Take a couple of seconds on each item and ask yourself the magic question that ends procrastination, "When am I going to do this?"...."I have to do meeting planning in the morning, this phone call to a client I'll do on Thursday, taking some additional college classes I don't intend to do until fall - I'll put that down in early August to check out." Then for the best time management, transfer each item from your to do list to a day in your planner/calendar when you intend to do it or start it.

And don't transfer your entire To Do List until tomorrow, a poor time management technique. Breaking it down by days takes what is often an overwhelming list and sorts it by time into manageable segments. When you get to the day for doing it, act on it - or again, at least start it. When new events of the day try and crowd out what you had planned to do, ask yourself, "Is this new item more important to do today than what I had planned?" If so, do it. If not, stick to what you had planned and write down the new item on a future day in your calendar.

And don't be stressed out by having to transfer planned items to another day because higher priorities come along.
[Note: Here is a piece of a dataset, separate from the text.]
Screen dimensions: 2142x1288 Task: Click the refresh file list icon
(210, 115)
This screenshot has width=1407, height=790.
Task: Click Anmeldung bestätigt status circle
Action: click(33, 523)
The act of transferring is motivational and serves a time management purpose. After you've transferred something three or four times, you will say to yourself, "Am I ever going to do this?" Sometimes you'll answer NO, this isn't that important, and you'll delete it. More often you'll say, I'm tired of transferring this, and you'll find the time to get it started that day. That motivation created by transferring becomes one of your valuable time management techniques.

Every time you decide to do something in the future, take 3 additional seconds and answer the magic question, "When am I going to do it?" If you're driving home from work and you think, "I really want to call my Mom," or "I need to get that report to my boss soon," or "I want to take my spouse out on a special date," don't write it on a to do list. Take a couple more seconds and ask yourself, "When am I going to do that?" Then immediately write it down on the specific day in your planner that you intend to do it. The best thinking and best intentions will not help with overall time management unless you make a commitment in time when you are going to do something about them.

Open up your planner every day, one of the most important of all time management techniques. At least 80 percent of the value of any planner system for time management comes from only two things. When you decide to do something, immediately writing it down on the day you intend to do it AND opening up your planner everyday. If you will do these two things, you are getting at least 80 percent of the value of the planner, and for some more than 100 percent of the value. Why more than 100 percent? Because some planner companies try and sell you so many pages or functions full of bells and whistles that your planner becomes overcomplicated and burdensome, and you quit using it as one of your time management techniques. Immediately writing down your activities on a daily page and opening your planner up every morning will greatly reduce procrastination and increase the achievement and enjoyment levels in your life.

Simple time management techniques that produce powerful results. Why not try them out?